En 1905, devant la toute puissance de l’église catholique, les représentants des confessions protestantes et israélites, notamment soutenus par l’ensemble des forces humanistes, ont fait fléchir le pouvoir en place afin que chacun puisse être libre de penser ce que bon lui semblait et puisse exercer son propre culte ou démarche intellectuelle ou spirituelle. Cela ne coulait pas de source, loin s’en faut. Ce combat fût un combat de longue haleine, dont l’origine remonte à la nuit des temps : longtemps la liberté de conscience ne fût qu’un doux rêve, quand elle n’était pas le fait de guerres sanglantes. Dans les années vingt, nombres de penseurs, d’écrivains, de poètes ont sué leurs lignes et phrases pour préserver les acquis, en créer d’autres et pour élaborer les fondations de notre contemporanéité. Depuis ces années-là nous pouvons constater que leurs efforts furent prolongés par d’autres penseurs, d’autres poètes, mais aussi d’autres militants. Des militants de chaque jour, des militants du dialogue et du maintien des acquis. Contre toute remise en cause des libertés chèrement acquises. Aujourd’hui, je peux me rendre à la messe, au culte protestant, dans une synagogue, une mosquée ou bien encore une loge maçonnique. Je peux aussi ne croire en rien et ne vouloir d’aucunes de ses démarches spirituelles ou humanistes. Il ne faudrait pas sous estimer le fabuleux don qui nous fût fait par ceux qui ont combattu pour que nous nous levions chaque matin sans le poids d’une croix, d’une équerre ou d’un voile. Mais aussi la liberté de voir en cette croix, cette équerre ou même ce voile, une forme de liberté possible. Nous touchons là peut-être aux limites de notre conception de la liberté. Voilà pourquoi le dialogue seul, long, mesuré et pesé peut nous sortir de l’ornière communautariste et rétrograde. Nous sommes tous concerné par ce piège tant nous y plongeons souvent, sans bien vraiment en être conscients : tel est athée qui ne manque pas de s’effondrer devant la majesté d’une cathédrale ou la finesse des mosaïques et du jardin de telle ou telle mosquée, tel autre, agnostique, s’émerveiller face à l’étrange transcendance de l’amour, tel positiviste constater l’irréel des objets qui l’entourent.

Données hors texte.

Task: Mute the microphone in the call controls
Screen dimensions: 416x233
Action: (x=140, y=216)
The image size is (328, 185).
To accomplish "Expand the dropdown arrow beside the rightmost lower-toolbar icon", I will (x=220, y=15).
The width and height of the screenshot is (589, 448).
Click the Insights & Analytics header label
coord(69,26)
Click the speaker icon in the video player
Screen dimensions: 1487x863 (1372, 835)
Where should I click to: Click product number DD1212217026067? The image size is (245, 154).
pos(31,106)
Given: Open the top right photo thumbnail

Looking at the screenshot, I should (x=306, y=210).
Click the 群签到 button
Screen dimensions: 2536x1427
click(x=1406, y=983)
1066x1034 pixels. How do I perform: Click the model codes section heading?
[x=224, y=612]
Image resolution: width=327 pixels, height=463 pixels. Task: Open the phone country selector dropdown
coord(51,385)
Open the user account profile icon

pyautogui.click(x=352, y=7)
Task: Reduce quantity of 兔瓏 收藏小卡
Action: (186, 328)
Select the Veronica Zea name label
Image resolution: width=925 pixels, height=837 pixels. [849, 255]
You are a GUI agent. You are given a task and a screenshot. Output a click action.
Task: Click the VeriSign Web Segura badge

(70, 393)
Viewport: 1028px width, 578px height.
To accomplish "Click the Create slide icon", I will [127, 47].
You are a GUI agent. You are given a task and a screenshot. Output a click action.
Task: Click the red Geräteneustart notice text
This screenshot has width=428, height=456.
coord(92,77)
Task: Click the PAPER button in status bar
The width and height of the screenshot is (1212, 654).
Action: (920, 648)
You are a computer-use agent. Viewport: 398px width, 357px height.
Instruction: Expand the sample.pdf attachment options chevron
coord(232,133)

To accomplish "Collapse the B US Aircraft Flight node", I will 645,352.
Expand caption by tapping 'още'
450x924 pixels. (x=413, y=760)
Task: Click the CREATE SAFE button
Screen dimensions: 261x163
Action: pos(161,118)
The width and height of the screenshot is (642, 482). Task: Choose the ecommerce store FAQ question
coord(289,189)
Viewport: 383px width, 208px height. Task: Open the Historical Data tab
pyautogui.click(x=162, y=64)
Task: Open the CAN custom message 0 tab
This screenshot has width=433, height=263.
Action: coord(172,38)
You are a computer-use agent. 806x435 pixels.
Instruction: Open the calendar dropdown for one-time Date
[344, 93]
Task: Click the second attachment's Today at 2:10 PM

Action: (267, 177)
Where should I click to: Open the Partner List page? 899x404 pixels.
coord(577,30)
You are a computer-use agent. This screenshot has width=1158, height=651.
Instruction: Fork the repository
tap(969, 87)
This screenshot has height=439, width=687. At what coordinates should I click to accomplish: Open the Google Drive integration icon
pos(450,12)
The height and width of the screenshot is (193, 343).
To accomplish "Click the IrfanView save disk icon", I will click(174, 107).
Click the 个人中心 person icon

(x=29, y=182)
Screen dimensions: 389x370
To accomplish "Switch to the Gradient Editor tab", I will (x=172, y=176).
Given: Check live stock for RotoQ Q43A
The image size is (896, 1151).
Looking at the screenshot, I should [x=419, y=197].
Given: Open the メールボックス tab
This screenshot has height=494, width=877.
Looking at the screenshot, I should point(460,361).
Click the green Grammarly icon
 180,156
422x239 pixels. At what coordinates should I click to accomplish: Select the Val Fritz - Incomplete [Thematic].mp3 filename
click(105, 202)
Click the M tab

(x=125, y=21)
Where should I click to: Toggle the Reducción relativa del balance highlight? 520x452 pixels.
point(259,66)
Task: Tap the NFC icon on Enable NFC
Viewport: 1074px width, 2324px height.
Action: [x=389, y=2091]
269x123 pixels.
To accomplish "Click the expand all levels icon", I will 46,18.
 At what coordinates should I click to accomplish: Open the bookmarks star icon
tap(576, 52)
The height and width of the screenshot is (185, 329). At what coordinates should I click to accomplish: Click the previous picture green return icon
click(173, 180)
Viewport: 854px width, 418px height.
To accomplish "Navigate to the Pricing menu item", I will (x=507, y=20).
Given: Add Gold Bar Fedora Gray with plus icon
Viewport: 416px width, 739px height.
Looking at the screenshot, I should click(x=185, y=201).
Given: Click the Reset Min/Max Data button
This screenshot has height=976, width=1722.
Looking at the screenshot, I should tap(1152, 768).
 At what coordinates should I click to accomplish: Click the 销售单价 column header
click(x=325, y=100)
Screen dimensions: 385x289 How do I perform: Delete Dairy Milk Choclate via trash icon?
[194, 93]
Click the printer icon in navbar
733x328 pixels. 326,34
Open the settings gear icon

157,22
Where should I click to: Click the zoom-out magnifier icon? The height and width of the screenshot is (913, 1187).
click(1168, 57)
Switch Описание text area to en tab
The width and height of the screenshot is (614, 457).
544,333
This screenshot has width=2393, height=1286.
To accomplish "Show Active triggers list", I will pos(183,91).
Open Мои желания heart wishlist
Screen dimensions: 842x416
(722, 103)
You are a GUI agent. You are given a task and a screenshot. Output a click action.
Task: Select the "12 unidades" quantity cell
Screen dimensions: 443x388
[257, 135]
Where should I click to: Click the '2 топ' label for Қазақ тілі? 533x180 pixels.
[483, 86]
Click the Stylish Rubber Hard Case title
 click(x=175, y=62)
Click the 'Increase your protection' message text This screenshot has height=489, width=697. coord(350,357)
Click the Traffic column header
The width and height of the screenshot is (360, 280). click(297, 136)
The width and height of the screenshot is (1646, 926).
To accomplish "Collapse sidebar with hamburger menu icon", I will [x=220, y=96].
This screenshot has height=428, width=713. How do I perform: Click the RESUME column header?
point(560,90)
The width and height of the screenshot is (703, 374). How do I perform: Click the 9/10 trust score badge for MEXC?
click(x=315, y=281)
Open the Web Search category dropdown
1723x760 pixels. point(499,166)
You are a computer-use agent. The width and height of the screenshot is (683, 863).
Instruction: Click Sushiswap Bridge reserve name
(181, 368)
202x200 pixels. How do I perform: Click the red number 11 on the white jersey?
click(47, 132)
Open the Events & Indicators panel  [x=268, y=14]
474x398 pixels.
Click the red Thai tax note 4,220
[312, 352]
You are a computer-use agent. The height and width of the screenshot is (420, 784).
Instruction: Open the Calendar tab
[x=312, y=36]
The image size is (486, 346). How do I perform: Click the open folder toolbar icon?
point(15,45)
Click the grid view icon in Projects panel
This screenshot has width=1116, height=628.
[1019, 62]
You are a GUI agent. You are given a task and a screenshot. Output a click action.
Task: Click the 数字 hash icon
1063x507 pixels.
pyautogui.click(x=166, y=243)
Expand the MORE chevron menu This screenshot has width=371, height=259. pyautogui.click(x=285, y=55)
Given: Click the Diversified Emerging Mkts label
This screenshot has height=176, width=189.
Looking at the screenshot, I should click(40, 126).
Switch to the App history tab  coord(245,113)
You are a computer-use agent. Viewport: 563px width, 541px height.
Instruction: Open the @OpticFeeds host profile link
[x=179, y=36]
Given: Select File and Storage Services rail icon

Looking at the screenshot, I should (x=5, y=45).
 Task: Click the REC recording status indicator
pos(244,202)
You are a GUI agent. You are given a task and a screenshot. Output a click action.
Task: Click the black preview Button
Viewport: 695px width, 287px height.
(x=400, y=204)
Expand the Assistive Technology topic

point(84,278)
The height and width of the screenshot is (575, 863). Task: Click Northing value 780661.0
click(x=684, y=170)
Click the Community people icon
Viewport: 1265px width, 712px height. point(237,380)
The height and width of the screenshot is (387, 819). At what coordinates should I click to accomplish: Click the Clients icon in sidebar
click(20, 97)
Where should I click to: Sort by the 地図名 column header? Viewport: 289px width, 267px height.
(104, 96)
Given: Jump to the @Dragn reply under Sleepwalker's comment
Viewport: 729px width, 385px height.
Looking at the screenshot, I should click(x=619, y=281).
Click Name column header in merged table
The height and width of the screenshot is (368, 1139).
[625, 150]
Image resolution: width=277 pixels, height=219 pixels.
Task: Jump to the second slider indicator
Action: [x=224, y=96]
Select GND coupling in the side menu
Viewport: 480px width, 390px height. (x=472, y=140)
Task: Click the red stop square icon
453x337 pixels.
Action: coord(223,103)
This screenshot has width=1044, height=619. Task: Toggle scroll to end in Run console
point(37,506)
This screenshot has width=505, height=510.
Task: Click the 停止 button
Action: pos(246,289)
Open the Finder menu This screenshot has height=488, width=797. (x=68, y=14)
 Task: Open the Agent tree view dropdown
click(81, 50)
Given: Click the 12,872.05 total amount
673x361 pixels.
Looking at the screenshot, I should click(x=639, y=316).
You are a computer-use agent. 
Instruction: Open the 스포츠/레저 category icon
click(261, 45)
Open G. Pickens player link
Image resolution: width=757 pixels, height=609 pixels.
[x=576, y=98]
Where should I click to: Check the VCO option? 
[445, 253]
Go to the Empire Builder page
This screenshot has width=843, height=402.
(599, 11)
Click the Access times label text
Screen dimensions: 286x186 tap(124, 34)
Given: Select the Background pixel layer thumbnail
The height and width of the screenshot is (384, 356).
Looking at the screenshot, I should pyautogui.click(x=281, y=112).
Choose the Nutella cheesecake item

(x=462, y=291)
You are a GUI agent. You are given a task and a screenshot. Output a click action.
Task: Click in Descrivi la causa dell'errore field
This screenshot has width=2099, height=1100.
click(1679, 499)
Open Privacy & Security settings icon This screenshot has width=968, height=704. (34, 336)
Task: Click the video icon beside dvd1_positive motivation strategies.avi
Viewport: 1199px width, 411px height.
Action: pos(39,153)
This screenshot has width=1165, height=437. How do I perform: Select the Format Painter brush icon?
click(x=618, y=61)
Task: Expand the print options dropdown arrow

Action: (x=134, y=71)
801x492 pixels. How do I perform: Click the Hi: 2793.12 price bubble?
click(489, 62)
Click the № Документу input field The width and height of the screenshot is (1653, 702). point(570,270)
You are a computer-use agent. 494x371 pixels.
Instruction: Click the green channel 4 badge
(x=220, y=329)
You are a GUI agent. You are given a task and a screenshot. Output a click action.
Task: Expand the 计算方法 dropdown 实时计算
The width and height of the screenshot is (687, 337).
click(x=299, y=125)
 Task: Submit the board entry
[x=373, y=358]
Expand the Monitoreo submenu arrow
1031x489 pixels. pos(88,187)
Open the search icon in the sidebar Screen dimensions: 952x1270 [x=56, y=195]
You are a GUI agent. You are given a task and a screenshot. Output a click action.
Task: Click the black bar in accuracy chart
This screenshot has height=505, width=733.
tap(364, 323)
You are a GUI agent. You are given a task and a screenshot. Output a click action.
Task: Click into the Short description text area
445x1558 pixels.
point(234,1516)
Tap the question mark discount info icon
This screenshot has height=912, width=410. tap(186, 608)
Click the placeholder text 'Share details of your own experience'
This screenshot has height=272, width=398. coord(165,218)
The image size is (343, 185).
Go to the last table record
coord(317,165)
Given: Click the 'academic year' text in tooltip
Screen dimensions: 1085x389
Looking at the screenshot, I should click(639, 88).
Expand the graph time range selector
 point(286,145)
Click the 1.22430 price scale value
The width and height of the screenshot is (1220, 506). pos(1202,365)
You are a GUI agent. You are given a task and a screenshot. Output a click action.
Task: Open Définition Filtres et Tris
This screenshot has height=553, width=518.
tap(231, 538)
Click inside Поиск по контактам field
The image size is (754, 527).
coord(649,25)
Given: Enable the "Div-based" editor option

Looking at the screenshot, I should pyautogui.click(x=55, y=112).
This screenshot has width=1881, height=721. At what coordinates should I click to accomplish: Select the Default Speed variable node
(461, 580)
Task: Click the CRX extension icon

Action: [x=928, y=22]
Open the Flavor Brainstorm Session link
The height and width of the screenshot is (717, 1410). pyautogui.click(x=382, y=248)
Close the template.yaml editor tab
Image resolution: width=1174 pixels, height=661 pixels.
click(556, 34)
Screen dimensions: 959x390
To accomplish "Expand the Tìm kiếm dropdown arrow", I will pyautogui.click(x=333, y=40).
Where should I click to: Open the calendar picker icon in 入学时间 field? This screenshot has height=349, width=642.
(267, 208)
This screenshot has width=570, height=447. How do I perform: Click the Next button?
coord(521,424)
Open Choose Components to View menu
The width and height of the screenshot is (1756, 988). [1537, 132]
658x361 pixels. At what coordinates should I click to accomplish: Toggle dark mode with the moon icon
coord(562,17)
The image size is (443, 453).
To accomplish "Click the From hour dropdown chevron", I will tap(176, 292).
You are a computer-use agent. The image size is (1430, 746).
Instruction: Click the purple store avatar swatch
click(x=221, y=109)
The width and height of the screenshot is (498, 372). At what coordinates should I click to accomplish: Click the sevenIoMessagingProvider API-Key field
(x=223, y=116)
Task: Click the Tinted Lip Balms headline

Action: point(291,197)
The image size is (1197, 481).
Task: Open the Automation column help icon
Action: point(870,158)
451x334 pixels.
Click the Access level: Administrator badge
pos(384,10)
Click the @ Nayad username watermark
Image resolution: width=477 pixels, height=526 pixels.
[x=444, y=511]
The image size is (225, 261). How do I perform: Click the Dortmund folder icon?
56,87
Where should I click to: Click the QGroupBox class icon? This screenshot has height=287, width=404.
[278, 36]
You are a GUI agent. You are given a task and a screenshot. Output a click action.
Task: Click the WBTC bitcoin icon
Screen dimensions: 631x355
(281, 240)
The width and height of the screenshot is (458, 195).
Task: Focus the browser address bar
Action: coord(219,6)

Bien sûr l’athée peut apprécier le beau, l’agnostique sans nul doute être amoureux, et le positiviste rêver ce qui l’entoure : c’est que le beau, l’amour et l’ineffable création nous sont offerts, à tous, et ce dans la plus belle des gratuités. Pour le dialogue et l’échange, nous sommes partout certains de trouver l’amour plus que la haine, la fraternité plus que la guerre, la beauté plus que l’horreur. Dés lors que nous le voulons bien.
Car il y a toujours cette fille qui passe dans la rue, ce soleil, ces gosses qui hurlent à la vie, ces ballons qui volent. Et si le bonheur était tout près de nous ?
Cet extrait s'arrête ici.